Oprah’s Former Fashion Designer Sentenced 39 Years For Murder

Posted By Urban News Hour | March 7, 2013

An award-winning fashion designer for Oprah Winfrey, Lena Horne and Will Smith has been sentenced to 39 years in prison for the murder of his boyfriend in their Lakeview apartment last year.

Herbert Van Stephens, 53, was convicted of first-degree murder in January for the fatal stabbing of John E. Atkinson, 24, in the 600 block of West Stratford Place on March 5, 2012. He was sentenced Wednesday by Judge Vincent Gaughan.

Prosecutors said Van Stephens and Atkinson, his boyfriend, became involved in a verbal argument that quickly escalated. When Van Stephens picked up a knife and stabbed Atkinson repeatedly.

A Witnesses overheard the brawl and called police. Paramedics found Atkinson lying on the ground, bloody, and Van Stephens on his cell phone calling a relative, court records show.

Prosecutors said. A bloody knife with a six-inch blade was found at the scene.

Atkinson was stabbed multiple times in the chest, which pierced his heart and lungs, and stabbed an additional times to the abdomen, court records show. He also suffered multiple defensive wounds to both hands, both forearms and was stabbed in the leg, face, neck and back of both arms.

Atkinson was taken to Advocate Illinois Masonic Hospital, where he was pronounced dead.

An autopsy found he had been stabbed more than 50 times, including 30 times in the chest — piercing Atkinson’s heart and lungs —  10 times in the abdomen and wounds to his back, legs and face, prosecutors said.

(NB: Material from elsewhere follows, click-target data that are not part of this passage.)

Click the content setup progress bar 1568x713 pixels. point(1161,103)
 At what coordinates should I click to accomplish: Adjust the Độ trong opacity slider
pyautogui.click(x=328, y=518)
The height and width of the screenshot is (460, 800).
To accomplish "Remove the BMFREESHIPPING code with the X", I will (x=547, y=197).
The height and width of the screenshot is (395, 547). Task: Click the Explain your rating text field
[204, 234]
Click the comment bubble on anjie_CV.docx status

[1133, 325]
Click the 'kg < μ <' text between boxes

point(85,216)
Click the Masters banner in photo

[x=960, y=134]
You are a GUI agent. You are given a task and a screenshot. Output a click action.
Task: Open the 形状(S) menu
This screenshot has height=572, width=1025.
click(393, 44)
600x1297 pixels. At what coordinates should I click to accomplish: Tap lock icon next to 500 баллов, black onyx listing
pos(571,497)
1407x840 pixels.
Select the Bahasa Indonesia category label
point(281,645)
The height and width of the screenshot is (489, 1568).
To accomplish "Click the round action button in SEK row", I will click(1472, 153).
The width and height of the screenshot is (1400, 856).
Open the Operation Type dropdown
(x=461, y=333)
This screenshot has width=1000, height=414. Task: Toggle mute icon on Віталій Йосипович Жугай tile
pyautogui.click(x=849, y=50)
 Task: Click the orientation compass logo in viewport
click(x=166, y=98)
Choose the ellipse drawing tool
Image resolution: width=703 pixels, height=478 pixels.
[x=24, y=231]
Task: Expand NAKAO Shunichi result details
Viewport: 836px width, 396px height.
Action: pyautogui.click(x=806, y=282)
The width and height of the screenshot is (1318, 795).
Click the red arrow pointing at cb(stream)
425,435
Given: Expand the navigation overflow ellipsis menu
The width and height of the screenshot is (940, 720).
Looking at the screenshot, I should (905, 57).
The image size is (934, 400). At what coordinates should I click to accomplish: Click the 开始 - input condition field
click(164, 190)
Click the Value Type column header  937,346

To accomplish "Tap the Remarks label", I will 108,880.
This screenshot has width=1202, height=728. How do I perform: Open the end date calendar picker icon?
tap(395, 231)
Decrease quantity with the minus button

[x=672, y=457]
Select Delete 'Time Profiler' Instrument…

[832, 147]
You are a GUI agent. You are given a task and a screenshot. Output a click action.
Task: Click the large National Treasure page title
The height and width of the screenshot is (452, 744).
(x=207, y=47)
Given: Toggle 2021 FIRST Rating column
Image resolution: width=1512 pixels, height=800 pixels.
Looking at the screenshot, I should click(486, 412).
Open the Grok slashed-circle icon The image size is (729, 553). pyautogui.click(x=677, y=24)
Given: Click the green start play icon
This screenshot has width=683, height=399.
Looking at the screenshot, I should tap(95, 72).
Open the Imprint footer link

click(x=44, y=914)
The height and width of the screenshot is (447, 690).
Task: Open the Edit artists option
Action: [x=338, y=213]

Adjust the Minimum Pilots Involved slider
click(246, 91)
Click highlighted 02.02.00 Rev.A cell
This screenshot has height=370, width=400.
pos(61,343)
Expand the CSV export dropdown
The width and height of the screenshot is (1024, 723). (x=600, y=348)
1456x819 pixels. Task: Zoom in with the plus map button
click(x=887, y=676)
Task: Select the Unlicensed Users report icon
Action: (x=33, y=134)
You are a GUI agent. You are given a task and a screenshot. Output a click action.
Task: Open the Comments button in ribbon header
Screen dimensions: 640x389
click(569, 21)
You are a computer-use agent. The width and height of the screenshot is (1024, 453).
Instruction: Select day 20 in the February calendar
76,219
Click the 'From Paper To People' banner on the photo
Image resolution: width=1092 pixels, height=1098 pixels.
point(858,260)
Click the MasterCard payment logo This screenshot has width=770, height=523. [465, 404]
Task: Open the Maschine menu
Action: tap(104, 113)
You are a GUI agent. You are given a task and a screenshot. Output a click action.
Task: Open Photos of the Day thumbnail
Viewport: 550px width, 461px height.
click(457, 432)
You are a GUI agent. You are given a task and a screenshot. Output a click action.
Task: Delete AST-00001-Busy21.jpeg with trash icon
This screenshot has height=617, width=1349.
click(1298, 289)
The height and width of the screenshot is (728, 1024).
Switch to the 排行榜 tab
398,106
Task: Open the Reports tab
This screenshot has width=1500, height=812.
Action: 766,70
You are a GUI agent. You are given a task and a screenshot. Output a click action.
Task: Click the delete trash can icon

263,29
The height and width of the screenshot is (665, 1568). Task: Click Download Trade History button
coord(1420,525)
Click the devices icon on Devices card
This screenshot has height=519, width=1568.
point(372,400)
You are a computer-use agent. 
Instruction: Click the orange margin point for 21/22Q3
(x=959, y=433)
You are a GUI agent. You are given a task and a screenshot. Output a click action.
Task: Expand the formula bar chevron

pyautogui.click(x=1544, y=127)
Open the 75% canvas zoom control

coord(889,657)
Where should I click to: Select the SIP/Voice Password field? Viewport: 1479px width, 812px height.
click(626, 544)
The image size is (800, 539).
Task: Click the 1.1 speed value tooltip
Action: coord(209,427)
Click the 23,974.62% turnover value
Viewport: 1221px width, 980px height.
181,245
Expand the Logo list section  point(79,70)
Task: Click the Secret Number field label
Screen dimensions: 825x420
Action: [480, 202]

Van Stephens was also injured in the attack. His public defender, Ruth McBeth, argued during the trial that he was acting in self-defense.

Acquaintances of the ill-fated couple whispered about prior abuse, steroid use and infidelity, and even patrons at the gym Van Stevens belonged to claimed he bullied anyone who dared change his preferred radio station.

In a 2002 Chicago Tribune interview, Van Stephens was noted for having clothed Winfrey, Horne and Smith. At the time, he was one of six local designers who won a competition to have their items displayed and sold at the former Marshall Fields.